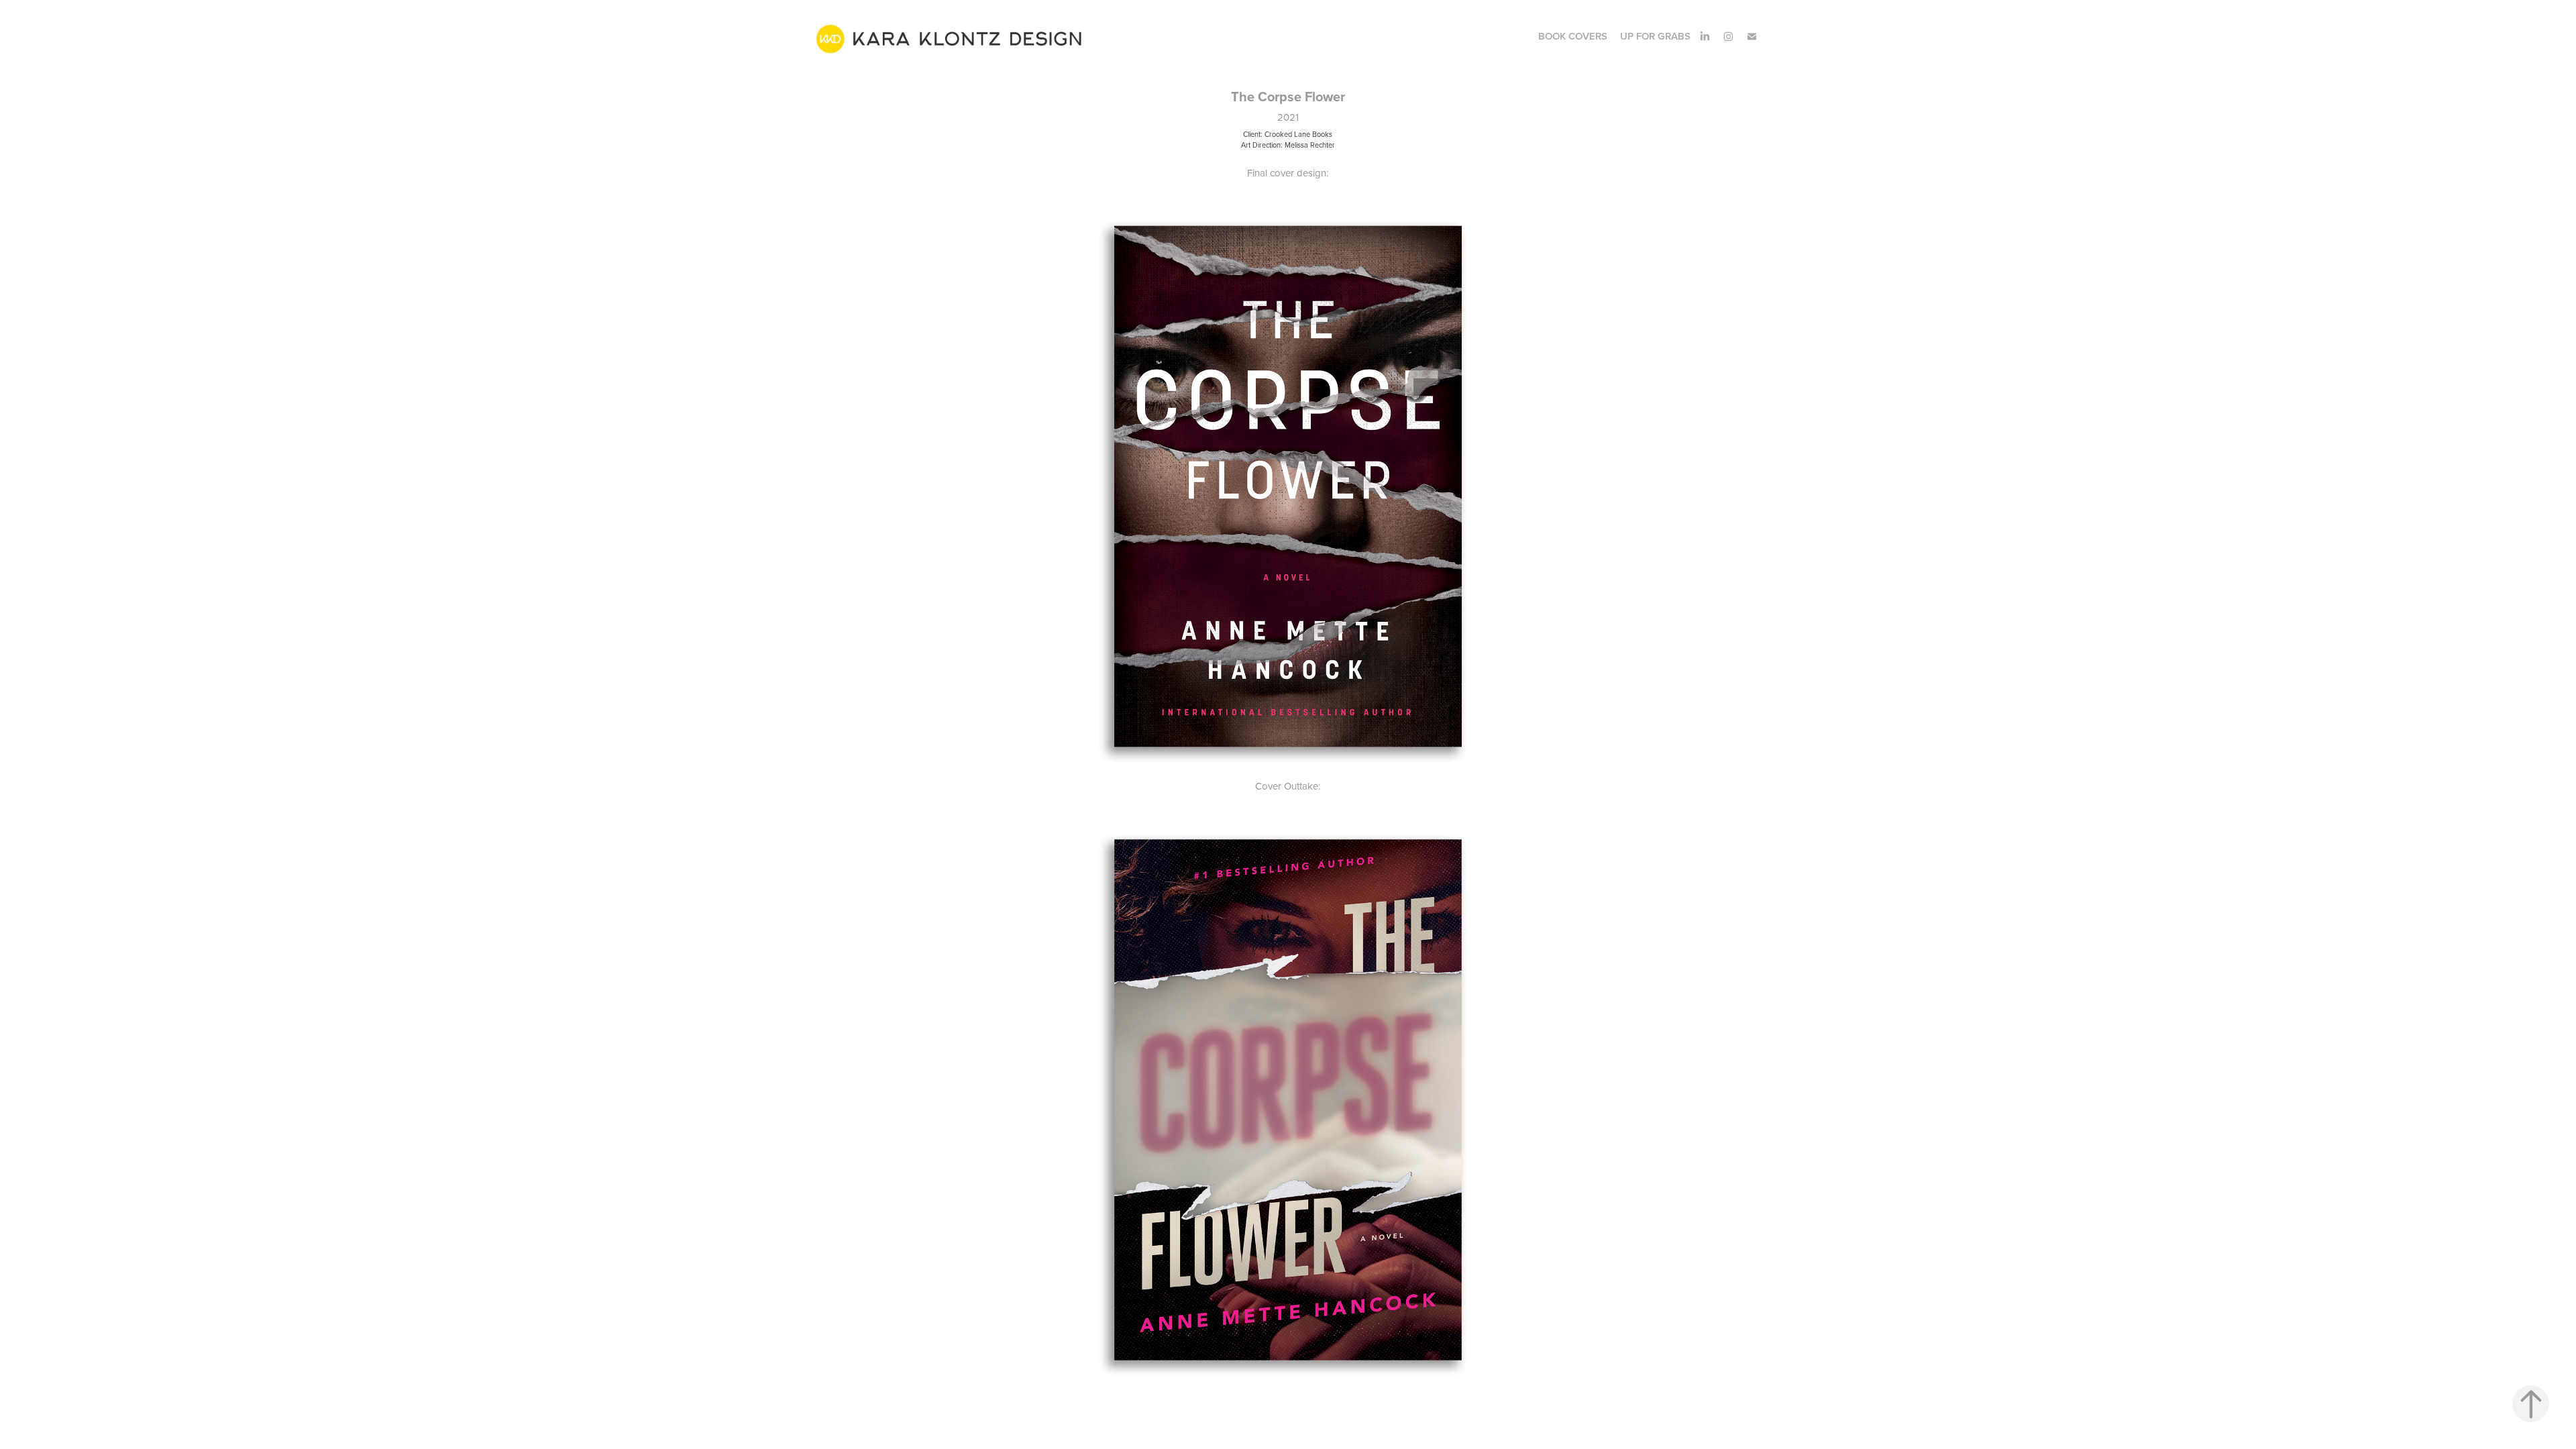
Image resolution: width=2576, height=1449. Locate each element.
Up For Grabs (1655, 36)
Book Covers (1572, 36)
==
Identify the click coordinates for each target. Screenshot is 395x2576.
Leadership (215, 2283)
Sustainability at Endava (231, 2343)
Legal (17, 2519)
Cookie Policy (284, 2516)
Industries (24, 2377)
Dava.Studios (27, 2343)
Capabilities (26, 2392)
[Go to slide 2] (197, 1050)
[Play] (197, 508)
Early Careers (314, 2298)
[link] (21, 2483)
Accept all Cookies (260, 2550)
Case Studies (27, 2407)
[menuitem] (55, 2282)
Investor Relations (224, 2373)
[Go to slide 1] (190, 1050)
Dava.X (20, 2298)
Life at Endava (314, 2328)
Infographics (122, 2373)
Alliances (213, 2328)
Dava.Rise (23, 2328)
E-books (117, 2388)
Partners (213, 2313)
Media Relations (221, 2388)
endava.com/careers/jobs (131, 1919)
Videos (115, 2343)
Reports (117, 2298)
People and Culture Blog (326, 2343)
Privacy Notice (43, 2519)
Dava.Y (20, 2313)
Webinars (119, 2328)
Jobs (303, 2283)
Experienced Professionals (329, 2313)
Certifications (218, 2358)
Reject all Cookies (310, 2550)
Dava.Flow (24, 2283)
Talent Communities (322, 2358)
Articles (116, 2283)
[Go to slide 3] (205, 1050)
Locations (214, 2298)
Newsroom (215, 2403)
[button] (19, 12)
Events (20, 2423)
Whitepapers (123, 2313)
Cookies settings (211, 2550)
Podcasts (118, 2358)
...
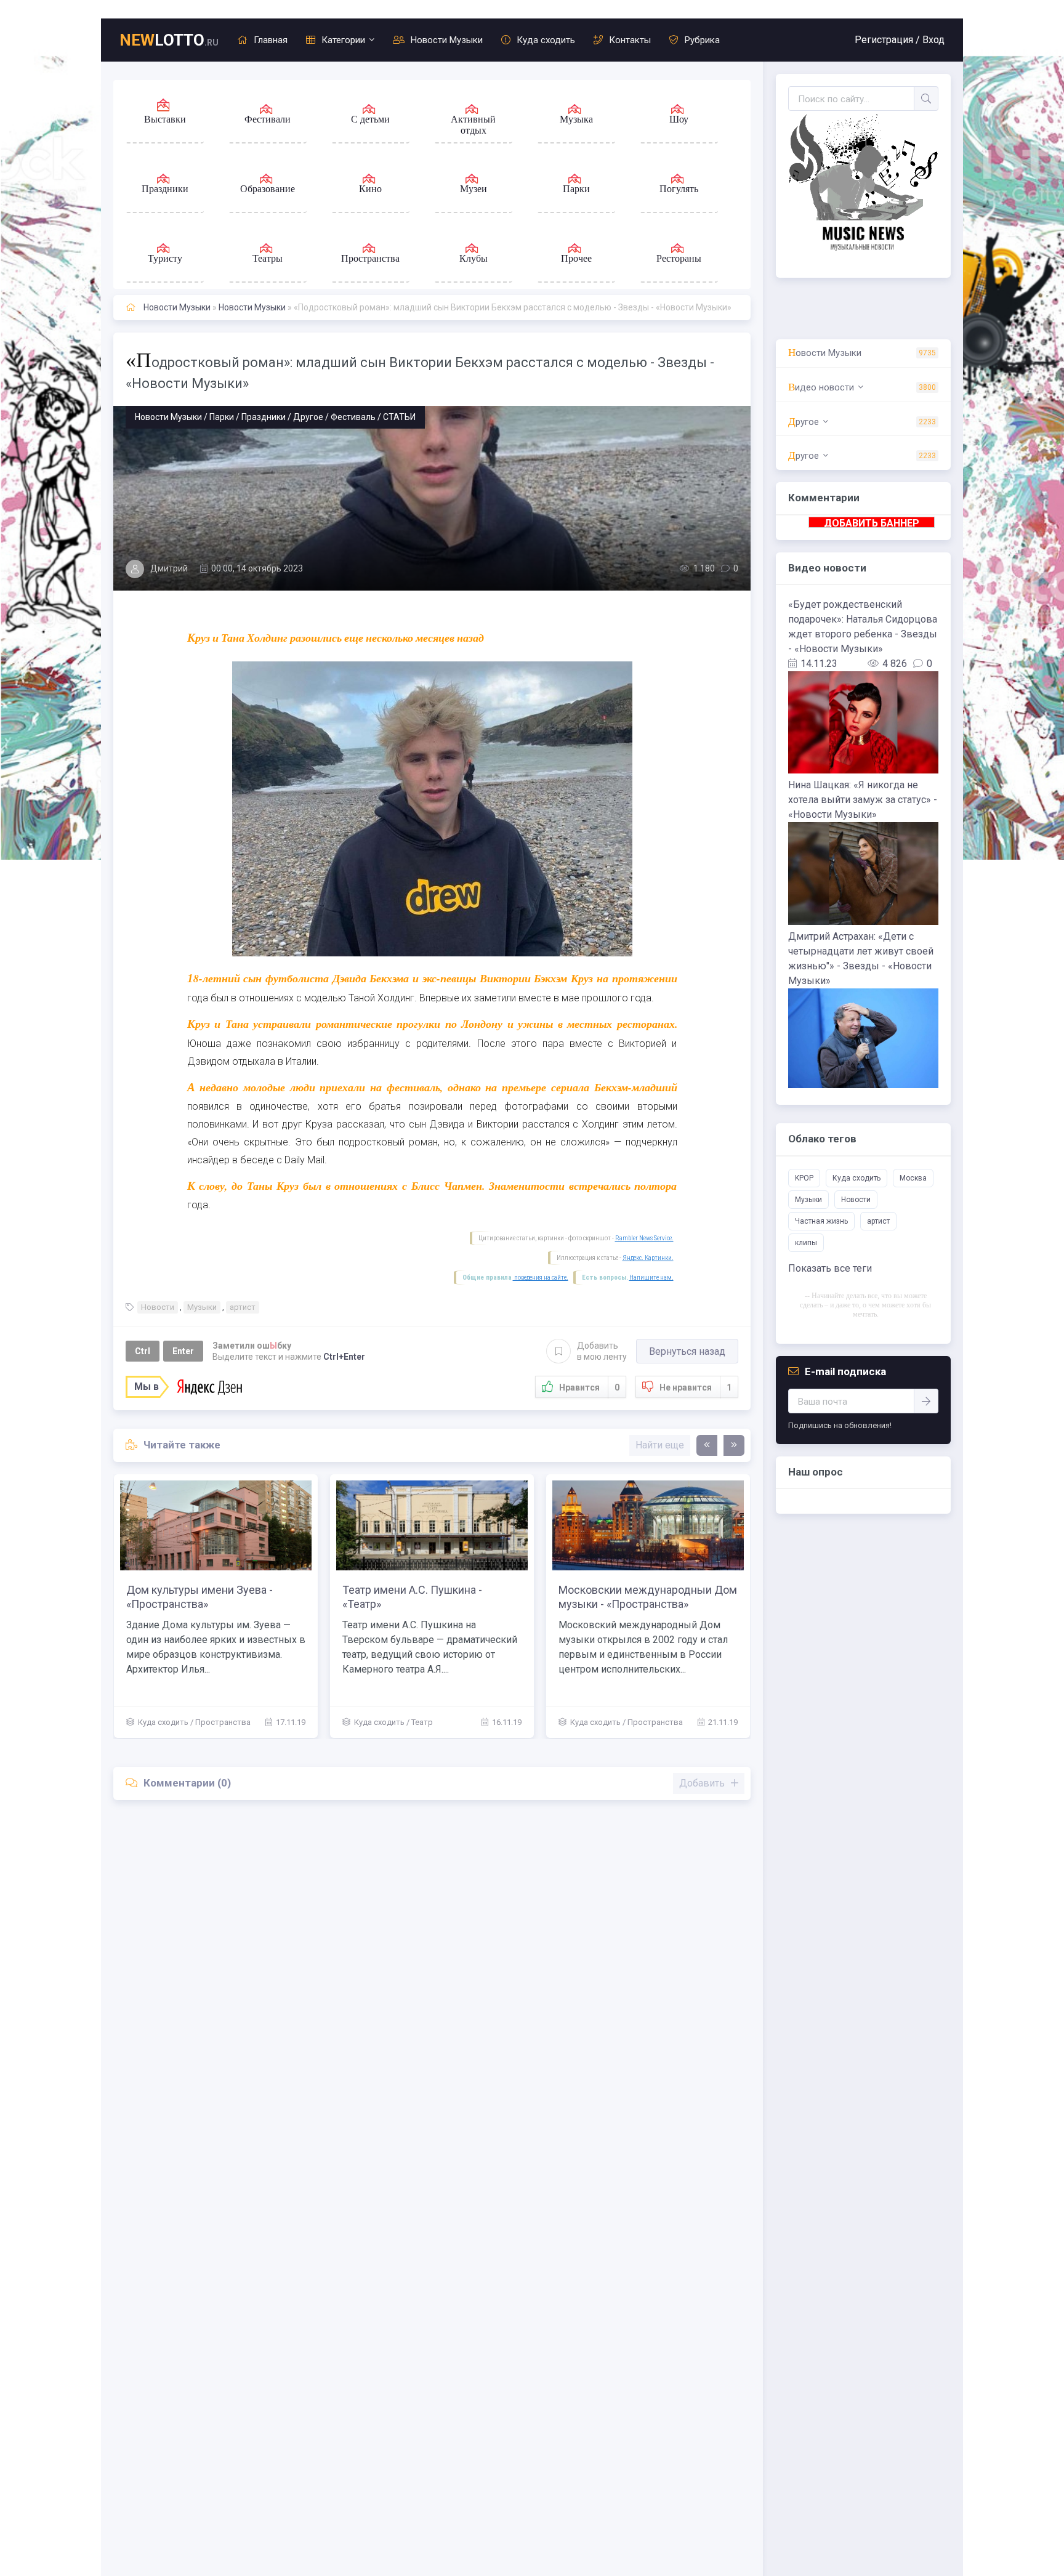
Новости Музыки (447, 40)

■ **Goal of the exercise**
Look above for the line with "Image resolution: width=2576, height=1449." and the line with "Book Covers (1572, 36)". Retype those two lines and every line between them exactly, adding nothing.

■ **Result of the exercise**
Image resolution: width=2576, height=1449. Locate each element.
Up For Grabs (1655, 36)
Book Covers (1572, 36)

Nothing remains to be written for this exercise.